Calcium induces membrane translocation of 12-lipoxygenase in rat platelets.

Translocation of soluble 12-lipoxygenase to membranes was examined in rat platelets. Preincubation of platelet homogenates with 0.1-10 microM Ca2+ resulted in an increase in 12-lipoxygenase activity of the particulate fraction with a concomitant decrease in that of the soluble fraction. Kinetic parameters of 12-lipoxygenase of the soluble and membrane fractions were not changes in the presence of 10 microM Ca2+. Ca2+-induced association of 12-lipoxygenase to the particulate fraction was dependent on the amounts of platelet-soluble and membrane fractions but not on the incubation temperature. 12-Lipoxygenase activity associated with the particulate fraction was completely dissociated by reducing the concentration of Ca2+ to 10 nM. Ca2+-induced association of the enzyme also occurred in the boiled- and trypsin-treated membranes but was significantly reduced in the phospholipase A2-treated membranes. Soluble 12-lipoxygenase also associated to liposomes in a Ca2+-dependent manner.
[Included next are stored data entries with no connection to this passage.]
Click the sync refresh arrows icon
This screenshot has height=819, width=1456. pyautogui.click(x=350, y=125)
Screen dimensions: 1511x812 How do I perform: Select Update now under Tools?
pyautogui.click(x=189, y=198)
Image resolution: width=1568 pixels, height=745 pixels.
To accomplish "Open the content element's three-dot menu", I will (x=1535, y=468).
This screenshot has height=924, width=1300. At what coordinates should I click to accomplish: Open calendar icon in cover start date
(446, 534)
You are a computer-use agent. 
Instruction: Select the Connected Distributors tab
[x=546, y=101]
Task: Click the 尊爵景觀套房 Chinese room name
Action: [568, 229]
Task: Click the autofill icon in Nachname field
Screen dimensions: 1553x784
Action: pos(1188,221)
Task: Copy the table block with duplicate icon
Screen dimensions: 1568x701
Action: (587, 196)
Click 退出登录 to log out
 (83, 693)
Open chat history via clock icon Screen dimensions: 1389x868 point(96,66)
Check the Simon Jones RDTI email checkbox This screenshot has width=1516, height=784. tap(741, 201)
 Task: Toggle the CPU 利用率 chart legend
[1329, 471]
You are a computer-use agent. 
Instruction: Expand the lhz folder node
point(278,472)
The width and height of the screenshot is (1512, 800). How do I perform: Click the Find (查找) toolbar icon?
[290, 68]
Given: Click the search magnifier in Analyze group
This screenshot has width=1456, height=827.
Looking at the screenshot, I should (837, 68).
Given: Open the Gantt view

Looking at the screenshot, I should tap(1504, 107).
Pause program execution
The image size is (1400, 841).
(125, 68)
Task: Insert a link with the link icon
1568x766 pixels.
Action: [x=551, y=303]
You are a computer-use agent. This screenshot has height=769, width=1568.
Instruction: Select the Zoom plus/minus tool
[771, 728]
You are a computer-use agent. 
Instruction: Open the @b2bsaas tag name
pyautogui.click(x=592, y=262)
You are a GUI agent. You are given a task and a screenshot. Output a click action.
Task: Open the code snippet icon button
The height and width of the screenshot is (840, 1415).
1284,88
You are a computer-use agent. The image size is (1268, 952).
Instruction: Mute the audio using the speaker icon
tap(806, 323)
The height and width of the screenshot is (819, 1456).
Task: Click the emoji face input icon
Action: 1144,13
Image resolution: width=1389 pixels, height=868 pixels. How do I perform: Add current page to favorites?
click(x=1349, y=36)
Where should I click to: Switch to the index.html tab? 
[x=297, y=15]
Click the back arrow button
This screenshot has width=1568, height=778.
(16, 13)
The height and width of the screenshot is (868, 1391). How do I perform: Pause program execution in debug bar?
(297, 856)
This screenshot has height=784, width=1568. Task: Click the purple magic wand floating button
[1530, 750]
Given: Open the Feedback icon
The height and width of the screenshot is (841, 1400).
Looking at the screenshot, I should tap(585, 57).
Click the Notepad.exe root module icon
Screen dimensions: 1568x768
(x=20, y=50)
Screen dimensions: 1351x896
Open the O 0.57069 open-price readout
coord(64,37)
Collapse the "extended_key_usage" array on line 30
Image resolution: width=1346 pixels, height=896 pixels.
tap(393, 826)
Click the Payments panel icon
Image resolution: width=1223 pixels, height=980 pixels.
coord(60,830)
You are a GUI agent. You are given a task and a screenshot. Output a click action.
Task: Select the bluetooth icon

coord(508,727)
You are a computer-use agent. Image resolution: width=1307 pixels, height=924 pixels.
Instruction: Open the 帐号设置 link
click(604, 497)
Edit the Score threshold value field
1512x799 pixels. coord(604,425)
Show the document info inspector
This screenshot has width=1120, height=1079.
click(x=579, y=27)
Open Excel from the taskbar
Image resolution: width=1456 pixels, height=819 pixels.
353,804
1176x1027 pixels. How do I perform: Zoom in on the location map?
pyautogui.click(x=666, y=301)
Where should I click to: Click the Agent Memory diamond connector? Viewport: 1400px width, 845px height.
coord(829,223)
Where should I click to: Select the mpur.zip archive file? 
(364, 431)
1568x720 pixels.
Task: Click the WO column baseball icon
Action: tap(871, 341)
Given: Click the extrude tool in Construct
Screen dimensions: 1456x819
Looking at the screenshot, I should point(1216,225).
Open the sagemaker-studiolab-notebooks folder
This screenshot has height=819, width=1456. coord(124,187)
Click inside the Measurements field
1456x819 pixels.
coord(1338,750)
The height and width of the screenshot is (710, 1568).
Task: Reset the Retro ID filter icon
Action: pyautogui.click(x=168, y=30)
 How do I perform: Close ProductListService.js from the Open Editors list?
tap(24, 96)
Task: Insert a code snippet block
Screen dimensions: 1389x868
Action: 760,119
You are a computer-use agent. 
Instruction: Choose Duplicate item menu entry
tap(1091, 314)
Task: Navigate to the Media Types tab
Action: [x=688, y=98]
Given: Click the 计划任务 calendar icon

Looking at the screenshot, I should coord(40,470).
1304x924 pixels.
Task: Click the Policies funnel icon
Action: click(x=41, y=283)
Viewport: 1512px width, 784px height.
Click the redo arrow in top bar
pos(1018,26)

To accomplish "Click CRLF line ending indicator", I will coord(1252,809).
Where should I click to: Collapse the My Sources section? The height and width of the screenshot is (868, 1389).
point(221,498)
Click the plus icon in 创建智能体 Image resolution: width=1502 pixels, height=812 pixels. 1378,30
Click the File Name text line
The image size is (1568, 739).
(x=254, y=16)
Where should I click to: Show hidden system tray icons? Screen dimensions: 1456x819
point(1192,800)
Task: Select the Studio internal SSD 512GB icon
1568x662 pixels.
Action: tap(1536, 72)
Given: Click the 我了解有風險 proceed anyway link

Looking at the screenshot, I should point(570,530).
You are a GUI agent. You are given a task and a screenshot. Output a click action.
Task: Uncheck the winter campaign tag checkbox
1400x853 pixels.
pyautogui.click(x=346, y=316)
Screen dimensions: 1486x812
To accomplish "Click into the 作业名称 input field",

Pretreatment of platelets with thrombin (0.5-5 units/ml) significantly caused a translocation of soluble 12-lipoxygenase to particulate fraction; in the time course study, the translocation was observed at the thrombin pretreatment of 1, 5, and 10 min. These results suggest that stimulation of platelets is followed by the translocation of soluble 12-lipoxygenase to membranes, which is mediated by physiological concentration of Ca2+.